年神と教皇と天皇と中華皇帝

 昨晩、住宅街を歩いていると、既に正月の飾り付けをなし終えた玄関を数多く見かけた。
 日本の年神が異教の教皇が制定したグレゴリオ暦に従って死と再生とを行っているかと思うと、なかなか面白い図式である。
 暦法の継受は近代以前にも数度もあった事なので、現行への変更のみを特別視しようとは思わない。
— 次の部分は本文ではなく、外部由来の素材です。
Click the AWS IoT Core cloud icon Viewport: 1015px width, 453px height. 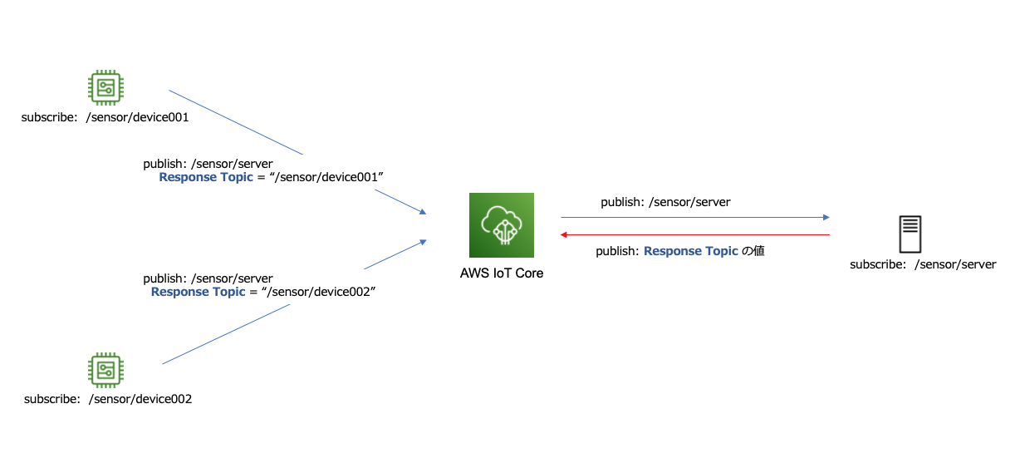(x=502, y=225)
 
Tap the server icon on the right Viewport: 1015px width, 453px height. (x=910, y=234)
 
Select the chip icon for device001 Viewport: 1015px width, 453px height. (x=106, y=87)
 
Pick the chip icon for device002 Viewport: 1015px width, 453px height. (x=106, y=370)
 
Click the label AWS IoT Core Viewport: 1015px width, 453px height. (x=502, y=273)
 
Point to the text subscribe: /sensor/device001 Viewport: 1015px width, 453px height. (x=105, y=117)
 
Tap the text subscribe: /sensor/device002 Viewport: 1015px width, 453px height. (x=108, y=399)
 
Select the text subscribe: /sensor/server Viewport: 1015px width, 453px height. (x=923, y=264)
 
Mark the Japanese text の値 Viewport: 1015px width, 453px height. (x=753, y=250)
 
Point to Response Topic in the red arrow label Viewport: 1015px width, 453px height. (x=691, y=250)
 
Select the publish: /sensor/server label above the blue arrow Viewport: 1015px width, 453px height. (x=665, y=202)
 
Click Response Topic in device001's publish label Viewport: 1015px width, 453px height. (x=206, y=177)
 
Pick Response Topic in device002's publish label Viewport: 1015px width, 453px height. (x=198, y=292)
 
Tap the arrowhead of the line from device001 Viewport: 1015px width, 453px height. (x=423, y=212)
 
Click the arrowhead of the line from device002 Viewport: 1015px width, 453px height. (x=423, y=241)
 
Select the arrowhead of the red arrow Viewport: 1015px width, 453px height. (x=564, y=235)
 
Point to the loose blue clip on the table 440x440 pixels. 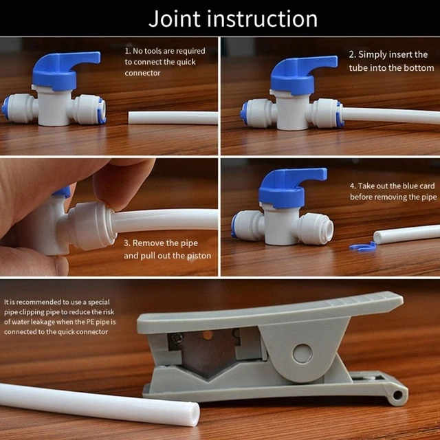tap(362, 245)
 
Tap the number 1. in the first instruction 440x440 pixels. tap(128, 51)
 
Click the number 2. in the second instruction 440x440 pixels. tap(352, 54)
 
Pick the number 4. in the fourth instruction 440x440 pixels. tap(353, 186)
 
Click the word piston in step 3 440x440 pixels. tap(197, 256)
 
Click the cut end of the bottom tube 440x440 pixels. tap(190, 414)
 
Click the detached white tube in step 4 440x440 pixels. tap(406, 234)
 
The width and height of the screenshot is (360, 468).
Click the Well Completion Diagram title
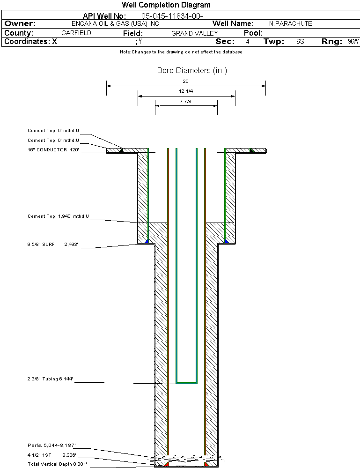tap(166, 5)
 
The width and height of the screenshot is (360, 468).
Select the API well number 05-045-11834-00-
tap(172, 16)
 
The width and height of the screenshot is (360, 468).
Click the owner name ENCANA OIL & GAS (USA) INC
tap(115, 23)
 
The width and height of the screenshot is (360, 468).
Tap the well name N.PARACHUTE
tap(291, 23)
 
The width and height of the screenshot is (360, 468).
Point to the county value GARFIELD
tap(76, 33)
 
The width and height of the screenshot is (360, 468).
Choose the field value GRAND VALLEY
tap(194, 33)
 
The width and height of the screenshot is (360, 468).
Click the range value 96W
tap(353, 42)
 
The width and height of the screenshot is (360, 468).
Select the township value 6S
tap(300, 42)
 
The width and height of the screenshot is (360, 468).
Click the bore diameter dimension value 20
tap(185, 81)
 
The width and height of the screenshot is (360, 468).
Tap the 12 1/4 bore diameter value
tap(186, 91)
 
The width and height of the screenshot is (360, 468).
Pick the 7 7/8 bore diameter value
tap(185, 102)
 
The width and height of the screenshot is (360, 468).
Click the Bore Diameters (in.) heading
tap(192, 70)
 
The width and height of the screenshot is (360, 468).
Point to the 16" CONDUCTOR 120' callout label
tap(53, 149)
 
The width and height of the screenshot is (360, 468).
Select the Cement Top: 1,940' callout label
tap(58, 216)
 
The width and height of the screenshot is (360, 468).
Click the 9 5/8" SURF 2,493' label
tap(53, 244)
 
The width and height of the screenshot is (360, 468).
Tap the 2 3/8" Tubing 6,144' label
tap(50, 379)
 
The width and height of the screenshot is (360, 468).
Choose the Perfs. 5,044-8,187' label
tap(51, 446)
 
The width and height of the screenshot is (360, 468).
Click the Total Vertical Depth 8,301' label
tap(57, 464)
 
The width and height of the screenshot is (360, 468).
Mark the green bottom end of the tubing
tap(187, 383)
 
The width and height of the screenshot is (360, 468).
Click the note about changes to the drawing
tap(181, 52)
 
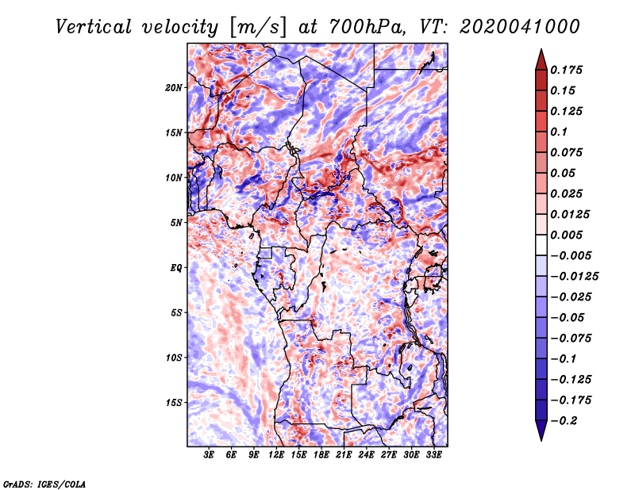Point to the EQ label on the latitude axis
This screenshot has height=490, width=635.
click(176, 267)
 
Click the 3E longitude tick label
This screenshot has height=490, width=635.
click(210, 456)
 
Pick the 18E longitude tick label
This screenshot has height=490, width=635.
click(321, 456)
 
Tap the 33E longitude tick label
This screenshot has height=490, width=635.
click(433, 456)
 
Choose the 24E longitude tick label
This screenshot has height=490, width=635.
click(367, 456)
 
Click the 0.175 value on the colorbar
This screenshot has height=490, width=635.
click(569, 70)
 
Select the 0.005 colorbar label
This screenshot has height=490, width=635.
click(569, 235)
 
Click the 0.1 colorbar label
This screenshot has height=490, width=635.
click(560, 132)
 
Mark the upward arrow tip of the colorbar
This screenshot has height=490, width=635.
click(541, 52)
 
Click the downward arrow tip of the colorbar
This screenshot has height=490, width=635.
click(541, 438)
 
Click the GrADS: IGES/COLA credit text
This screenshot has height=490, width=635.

朝廷が暦法を変更すれば神々もまたその決定に諾々として従うと、日本人の多くは信じてきたのであろう。
 つまり、明石市の東経に合わせて日本国中がある瞬間に一度にグレゴリオ暦の一月一日を迎える事を前提にして日本の伝統的な正月の祭を行うという事は、年神への信仰であるとともに、天皇家の年神への影響力への信仰でもある事になる。
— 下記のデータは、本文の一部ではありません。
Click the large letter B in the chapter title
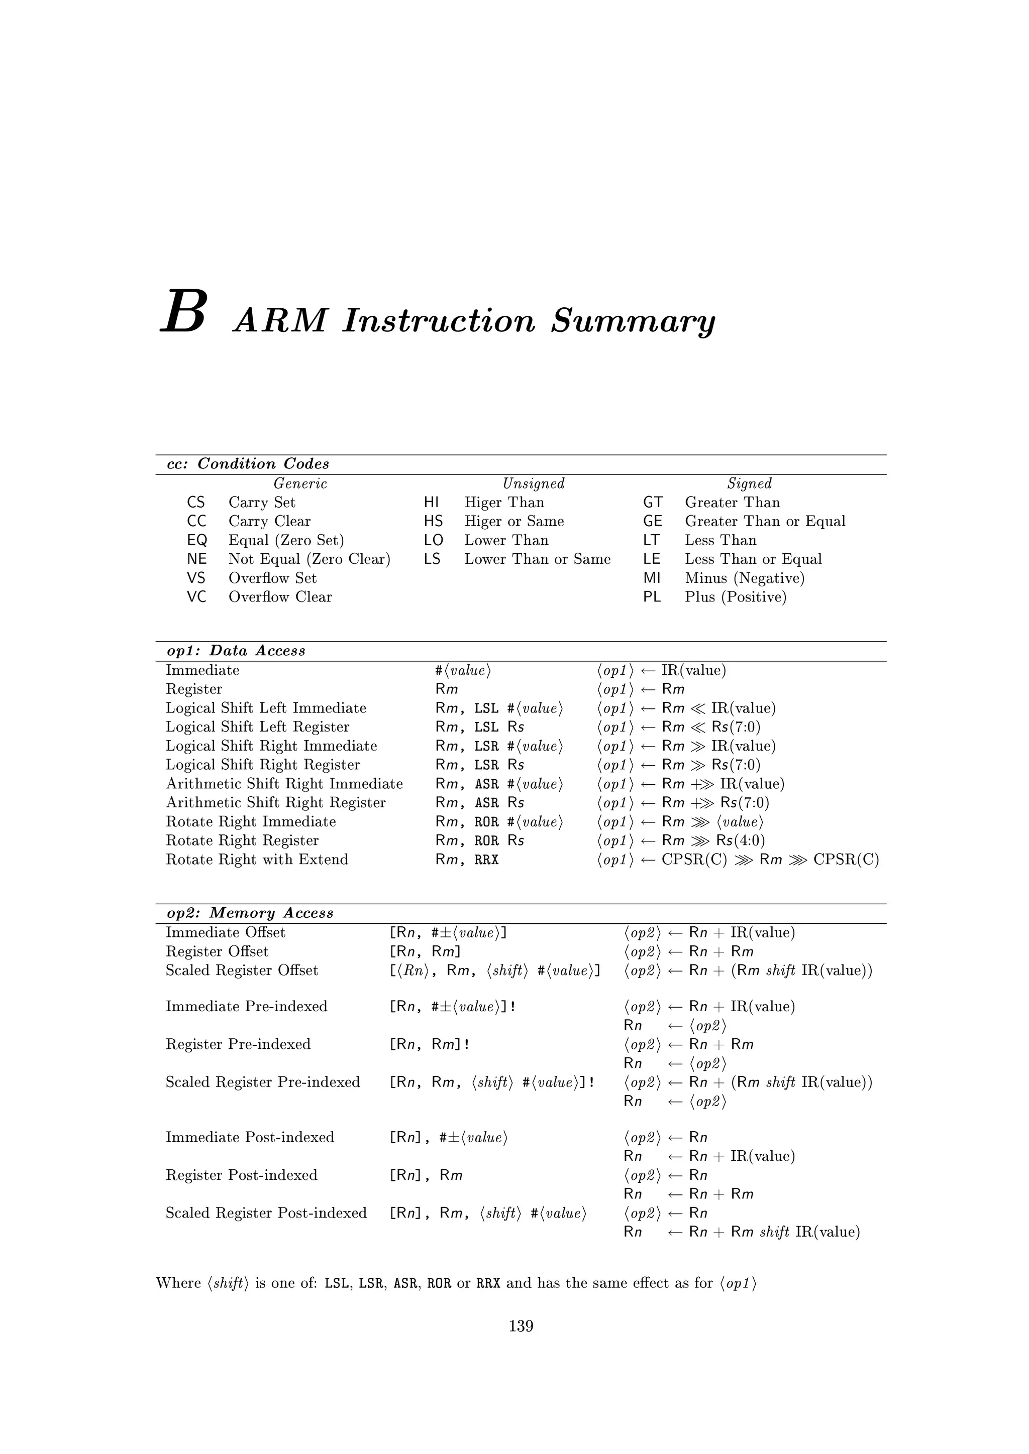[184, 312]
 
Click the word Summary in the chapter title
[633, 322]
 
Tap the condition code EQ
[197, 540]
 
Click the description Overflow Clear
[280, 597]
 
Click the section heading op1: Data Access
[236, 651]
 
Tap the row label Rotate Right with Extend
[257, 860]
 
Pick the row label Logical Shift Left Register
[257, 727]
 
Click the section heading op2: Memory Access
[250, 913]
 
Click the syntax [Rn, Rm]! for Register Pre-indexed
[429, 1044]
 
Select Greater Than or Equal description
[765, 521]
 ところで、史書を読む限り、暦法の策定等を通じた時空の支配への意欲に関しては、中華歴代諸王朝の方が本朝より遥かに勝っていた様に感じられるのだが、民間信仰レベルへの影響は如何程のものであったのだろうか?研究してみたいテーマである。
 余談だが、韓国では旧正月の方を盛大に祝っているらしい。一種の抗日運動の意味もあるのかもしれない。これもいつかは研究してみたい。